Ainsi, cette pipe, la seule chose qu’ait désiré acquérir Antoine, schizophrène, après s’être défait de toutes ses possessions pendant ses années d’hospitalisation, et achetée en économisant semaine après semaine, euro après euro. «Ma pipe, c’est ma liberté», dira-t-il.

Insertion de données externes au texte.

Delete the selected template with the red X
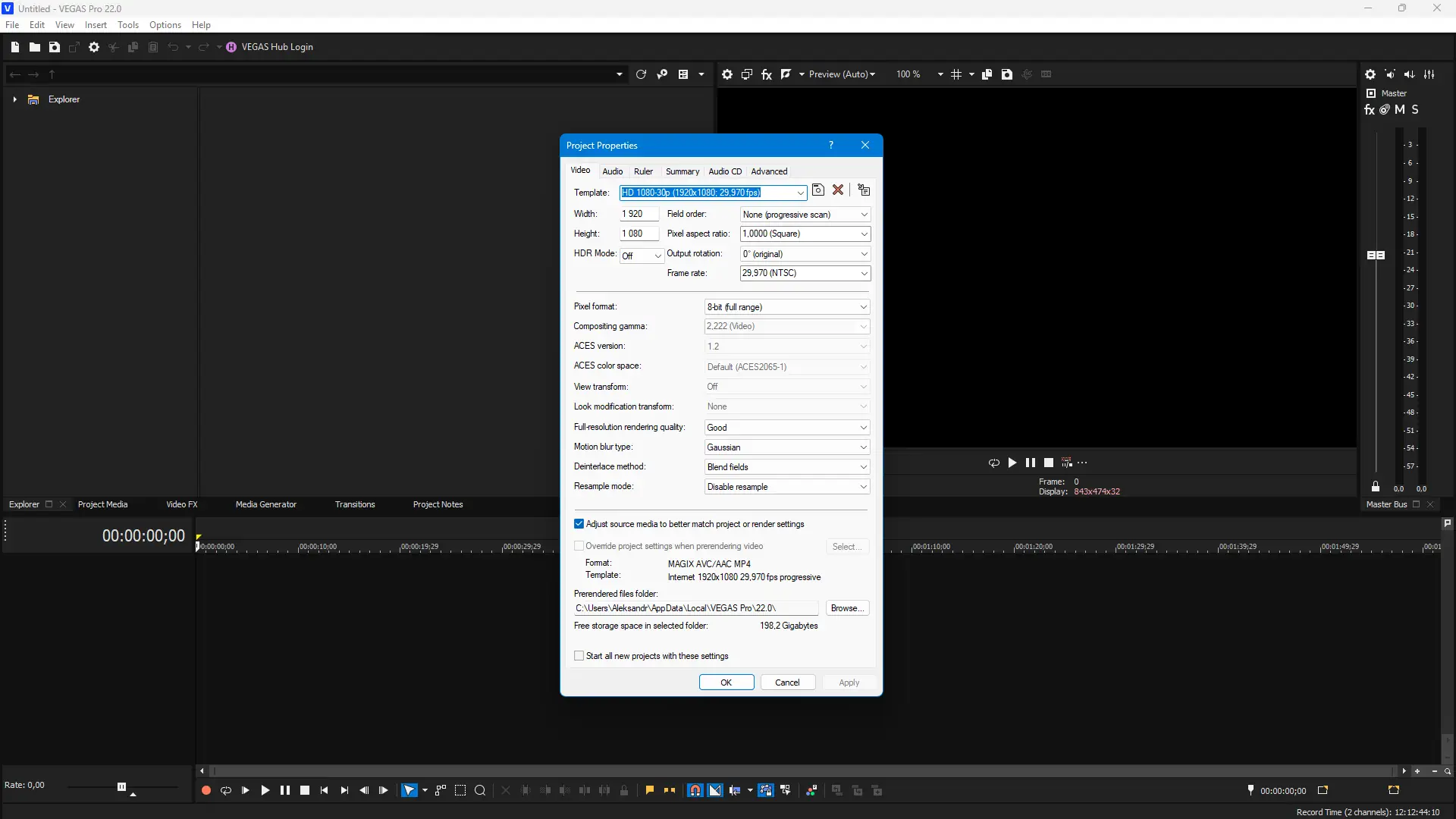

Ou alors cette brosse à dents bleu pâle au manche très légèrement plié dont parle Agathe, épouse d’un homme «diagnostiqué bipolaire». Dix ans de vie commune, des situations qu’elle «ne comprend pas» : un soir, son mari rentre avec des caisses entières de vinyles ; un autre, il change tout le mobilier du salon ; un jour, «il défonce les portes de l’armoire du salon, toutes les lampes sont à l’envers, et il tord sa brosse à dents». «C’est en la voyant qu’Agathe décide de convaincre son mari d’aller avec elle aux urgences psychiatriques, lit-on. Cette brosse à dents tordue, objet d’un quotidien qui se fissure, est un déclencheur.» Pour Agathe. Et aussi pour l’artiste, qui est alors engagé dans une étrange aventure.

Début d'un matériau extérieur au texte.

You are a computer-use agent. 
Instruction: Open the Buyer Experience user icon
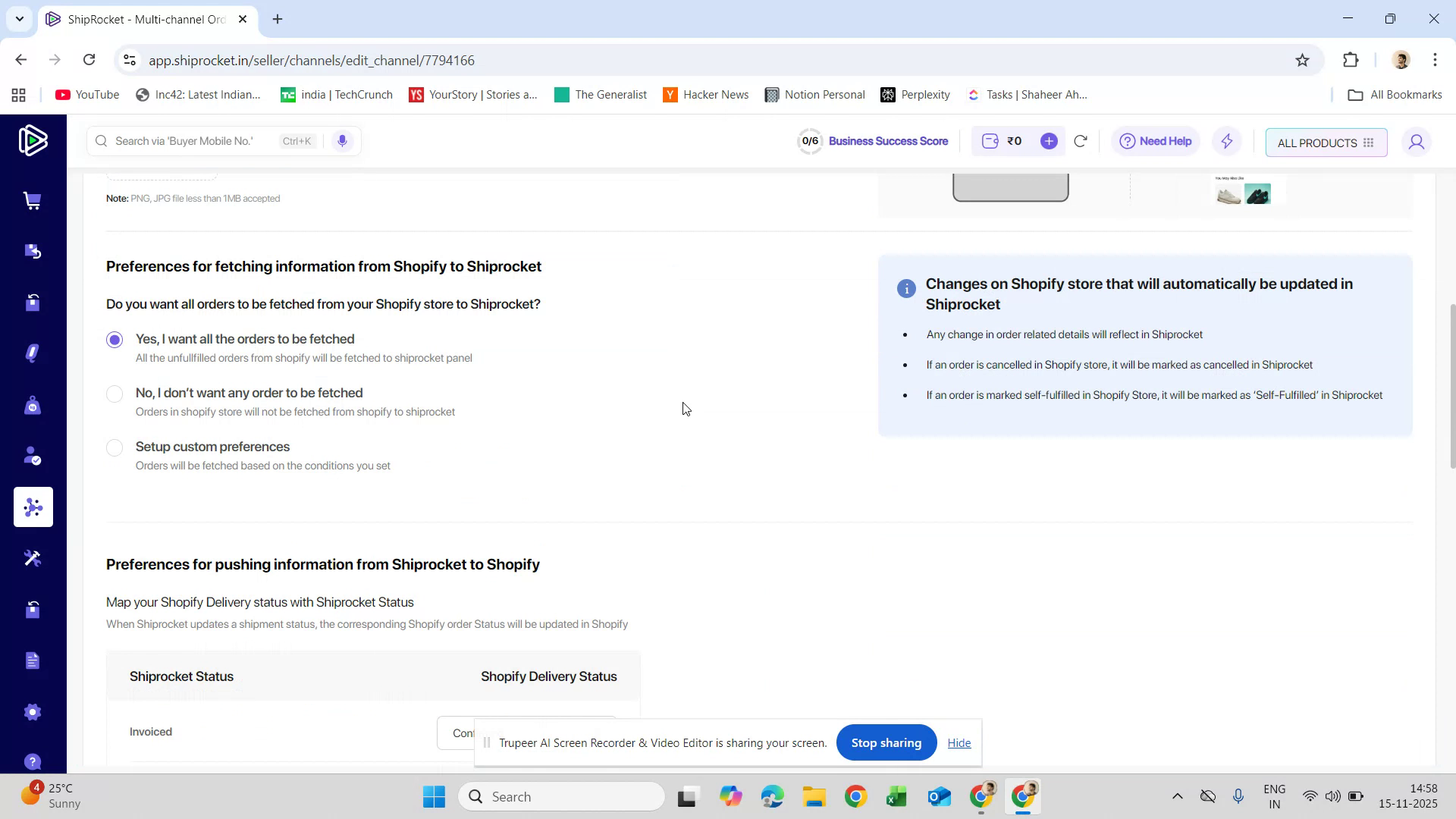coord(33,456)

Formé à la sociologie avant d’être photographe, Jean-Robert Dantou s’est joint à une équipe de recherche en sciences sociales dirigée par Florence Weber, professeur à l’Ecole normale supérieure (ENS). Le groupe s’interroge sur les modalités de «la prise de décision pour autrui» lorsque cet autre est un sujet atteint de troubles psychiques. Son questionnement suppose de saisir, par tous les moyens des sciences humaines, les regards sur la folie, état où la capacité à décider pour soi est en jeu. Jean-Robert Dantou, qui a déjà travaillé sur la dépendance des personnes âgées, est invité à apporter le sien. «Il y a une longue tradition de la photographie dans l’univers psychiatrique, rappelle-t-il. Mais elle s’est toujours intéressée aux moments de crise, produisant des clichés qui déshumanisent le sujet, occultant les longues périodes sans manifestations spectaculaires, et qui font aussi partie de la vie de ces personnes.» Que montrer, alors, de la folie ?
Voir hors les crises
Jean-Robert Dantou a passé de nombreux mois dans des institutions, accumulant patiemment les entretiens. Il a d’abord tenté de faire des portraits de malades hors crise, jusqu’au jour où il a découvert l’histoire d’Agathe et de la brosse à dents. C’est alors, écrit-il, qu’il «décide de suivre cette piste d’objets [qu’il] appeller[a] plus tard des "objets seuils", objets de frottement, qui grincent et parlent de basculement, de prises de conscience et de décisions à prendre». Au fil de ses rencontres, il en identifiera trente-six. Mieux que les clichés de visages grimaçants et hurlants des psychotiques étudiés par Charcot à la Salpêtrière, les «pauvres performances photographiques» de Jean-Robert Dantou nous fraient un passage secret vers trente-six histoires médusantes où des malades, des familles, des soignants et un photographe palpent les lisières de la folie.
(1) Dans ces textes établis par Jean-Robert Dantou, avec l’équipe dirigée par Florence Weber, tous les noms ont été modifiés.
Objets sous contrainte Exposition jusqu’au 13 décembre à l’ENS, 45 rue d’Ulm, 75005, Paris. Ce jeudi, à 18 heures, visite guidée avec Florence Weber et Jean-Robert Dantou.